__Activity__
What you return must be the complete listing, unchanged.

__Exercise inputs__
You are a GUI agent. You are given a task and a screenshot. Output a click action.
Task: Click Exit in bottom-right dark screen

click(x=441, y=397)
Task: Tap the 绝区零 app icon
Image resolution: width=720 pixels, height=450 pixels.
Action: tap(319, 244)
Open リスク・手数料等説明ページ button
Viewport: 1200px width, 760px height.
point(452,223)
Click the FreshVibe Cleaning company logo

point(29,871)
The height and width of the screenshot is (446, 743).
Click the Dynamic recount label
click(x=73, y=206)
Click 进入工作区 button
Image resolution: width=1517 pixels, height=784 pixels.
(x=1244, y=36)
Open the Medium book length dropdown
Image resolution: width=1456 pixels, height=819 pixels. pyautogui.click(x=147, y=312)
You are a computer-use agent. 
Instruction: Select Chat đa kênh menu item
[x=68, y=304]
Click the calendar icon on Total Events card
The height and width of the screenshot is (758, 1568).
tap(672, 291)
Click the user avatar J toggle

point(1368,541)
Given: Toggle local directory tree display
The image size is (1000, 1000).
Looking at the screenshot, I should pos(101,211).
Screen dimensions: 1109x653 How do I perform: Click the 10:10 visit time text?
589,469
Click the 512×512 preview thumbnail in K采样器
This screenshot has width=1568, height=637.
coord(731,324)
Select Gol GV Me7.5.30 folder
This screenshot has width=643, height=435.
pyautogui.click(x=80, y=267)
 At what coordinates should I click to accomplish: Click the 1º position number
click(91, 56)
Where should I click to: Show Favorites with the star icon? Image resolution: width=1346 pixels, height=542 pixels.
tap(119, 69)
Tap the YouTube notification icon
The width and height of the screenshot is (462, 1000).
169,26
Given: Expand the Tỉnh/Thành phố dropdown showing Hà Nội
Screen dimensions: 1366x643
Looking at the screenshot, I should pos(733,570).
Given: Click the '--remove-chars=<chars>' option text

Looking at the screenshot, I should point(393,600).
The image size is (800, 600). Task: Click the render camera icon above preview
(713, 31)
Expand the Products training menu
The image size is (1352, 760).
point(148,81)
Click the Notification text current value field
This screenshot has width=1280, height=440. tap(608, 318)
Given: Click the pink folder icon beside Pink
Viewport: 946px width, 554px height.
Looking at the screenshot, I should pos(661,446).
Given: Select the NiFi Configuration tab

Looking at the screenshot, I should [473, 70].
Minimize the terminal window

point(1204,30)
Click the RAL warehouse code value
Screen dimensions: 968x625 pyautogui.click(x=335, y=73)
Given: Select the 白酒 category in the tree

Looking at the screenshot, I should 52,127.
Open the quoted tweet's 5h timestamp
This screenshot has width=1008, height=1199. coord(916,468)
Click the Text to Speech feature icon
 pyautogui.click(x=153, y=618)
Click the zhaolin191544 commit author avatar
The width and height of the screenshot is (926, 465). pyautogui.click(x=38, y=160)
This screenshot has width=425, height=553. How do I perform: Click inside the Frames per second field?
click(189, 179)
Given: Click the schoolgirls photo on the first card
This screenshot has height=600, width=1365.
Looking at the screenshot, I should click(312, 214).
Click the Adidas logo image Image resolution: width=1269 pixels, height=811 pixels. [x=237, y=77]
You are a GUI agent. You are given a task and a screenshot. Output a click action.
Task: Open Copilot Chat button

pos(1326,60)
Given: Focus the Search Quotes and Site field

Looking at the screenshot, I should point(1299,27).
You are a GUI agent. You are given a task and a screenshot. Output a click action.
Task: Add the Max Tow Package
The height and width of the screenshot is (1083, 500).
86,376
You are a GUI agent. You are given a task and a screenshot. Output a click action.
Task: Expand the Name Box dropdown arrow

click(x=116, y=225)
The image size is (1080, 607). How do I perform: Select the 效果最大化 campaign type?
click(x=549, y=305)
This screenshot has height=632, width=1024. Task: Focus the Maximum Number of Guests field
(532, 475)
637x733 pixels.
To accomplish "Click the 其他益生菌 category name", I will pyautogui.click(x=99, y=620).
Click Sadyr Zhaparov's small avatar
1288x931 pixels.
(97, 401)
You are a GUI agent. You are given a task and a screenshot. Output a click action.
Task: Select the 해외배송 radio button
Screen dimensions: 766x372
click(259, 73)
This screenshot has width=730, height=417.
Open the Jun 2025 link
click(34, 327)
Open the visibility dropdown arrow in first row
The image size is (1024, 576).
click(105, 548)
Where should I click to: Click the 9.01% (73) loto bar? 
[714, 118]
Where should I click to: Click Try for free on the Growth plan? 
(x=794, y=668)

__Answer to the exercise__
You are a GUI agent. You are given a task and a screenshot. Output a click action.
Task: Click Exit in bottom-right dark screen

click(x=441, y=397)
Task: Tap the 绝区零 app icon
Image resolution: width=720 pixels, height=450 pixels.
Action: tap(319, 244)
Open リスク・手数料等説明ページ button
Viewport: 1200px width, 760px height.
point(452,223)
Click the FreshVibe Cleaning company logo

point(29,871)
The height and width of the screenshot is (446, 743).
Click the Dynamic recount label
click(x=73, y=206)
Click 进入工作区 button
Image resolution: width=1517 pixels, height=784 pixels.
(x=1244, y=36)
Open the Medium book length dropdown
Image resolution: width=1456 pixels, height=819 pixels. pyautogui.click(x=147, y=312)
You are a computer-use agent. 
Instruction: Select Chat đa kênh menu item
[x=68, y=304]
Click the calendar icon on Total Events card
The height and width of the screenshot is (758, 1568).
tap(672, 291)
Click the user avatar J toggle

point(1368,541)
Given: Toggle local directory tree display
The image size is (1000, 1000).
Looking at the screenshot, I should pos(101,211).
Screen dimensions: 1109x653 How do I perform: Click the 10:10 visit time text?
589,469
Click the 512×512 preview thumbnail in K采样器
This screenshot has width=1568, height=637.
coord(731,324)
Select Gol GV Me7.5.30 folder
This screenshot has width=643, height=435.
pyautogui.click(x=80, y=267)
 At what coordinates should I click to accomplish: Click the 1º position number
click(91, 56)
Where should I click to: Show Favorites with the star icon? Image resolution: width=1346 pixels, height=542 pixels.
tap(119, 69)
Tap the YouTube notification icon
The width and height of the screenshot is (462, 1000).
169,26
Given: Expand the Tỉnh/Thành phố dropdown showing Hà Nội
Screen dimensions: 1366x643
Looking at the screenshot, I should pos(733,570).
Given: Click the '--remove-chars=<chars>' option text

Looking at the screenshot, I should point(393,600).
The image size is (800, 600). Task: Click the render camera icon above preview
(713, 31)
Expand the Products training menu
The image size is (1352, 760).
point(148,81)
Click the Notification text current value field
This screenshot has width=1280, height=440. tap(608, 318)
Given: Click the pink folder icon beside Pink
Viewport: 946px width, 554px height.
Looking at the screenshot, I should pos(661,446).
Given: Select the NiFi Configuration tab

Looking at the screenshot, I should [473, 70].
Minimize the terminal window

point(1204,30)
Click the RAL warehouse code value
Screen dimensions: 968x625 pyautogui.click(x=335, y=73)
Given: Select the 白酒 category in the tree

Looking at the screenshot, I should 52,127.
Open the quoted tweet's 5h timestamp
This screenshot has width=1008, height=1199. coord(916,468)
Click the Text to Speech feature icon
 pyautogui.click(x=153, y=618)
Click the zhaolin191544 commit author avatar
The width and height of the screenshot is (926, 465). pyautogui.click(x=38, y=160)
This screenshot has width=425, height=553. How do I perform: Click inside the Frames per second field?
click(189, 179)
Given: Click the schoolgirls photo on the first card
This screenshot has height=600, width=1365.
Looking at the screenshot, I should click(312, 214).
Click the Adidas logo image Image resolution: width=1269 pixels, height=811 pixels. [x=237, y=77]
You are a GUI agent. You are given a task and a screenshot. Output a click action.
Task: Open Copilot Chat button

pos(1326,60)
Given: Focus the Search Quotes and Site field

Looking at the screenshot, I should point(1299,27).
You are a GUI agent. You are given a task and a screenshot. Output a click action.
Task: Add the Max Tow Package
The height and width of the screenshot is (1083, 500).
86,376
You are a GUI agent. You are given a task and a screenshot. Output a click action.
Task: Expand the Name Box dropdown arrow

click(x=116, y=225)
The image size is (1080, 607). How do I perform: Select the 效果最大化 campaign type?
click(x=549, y=305)
This screenshot has height=632, width=1024. Task: Focus the Maximum Number of Guests field
(532, 475)
637x733 pixels.
To accomplish "Click the 其他益生菌 category name", I will pyautogui.click(x=99, y=620).
Click Sadyr Zhaparov's small avatar
1288x931 pixels.
(97, 401)
You are a GUI agent. You are given a task and a screenshot. Output a click action.
Task: Select the 해외배송 radio button
Screen dimensions: 766x372
click(259, 73)
This screenshot has width=730, height=417.
Open the Jun 2025 link
click(34, 327)
Open the visibility dropdown arrow in first row
The image size is (1024, 576).
click(105, 548)
Where should I click to: Click the 9.01% (73) loto bar? 
[714, 118]
Where should I click to: Click Try for free on the Growth plan? 
(x=794, y=668)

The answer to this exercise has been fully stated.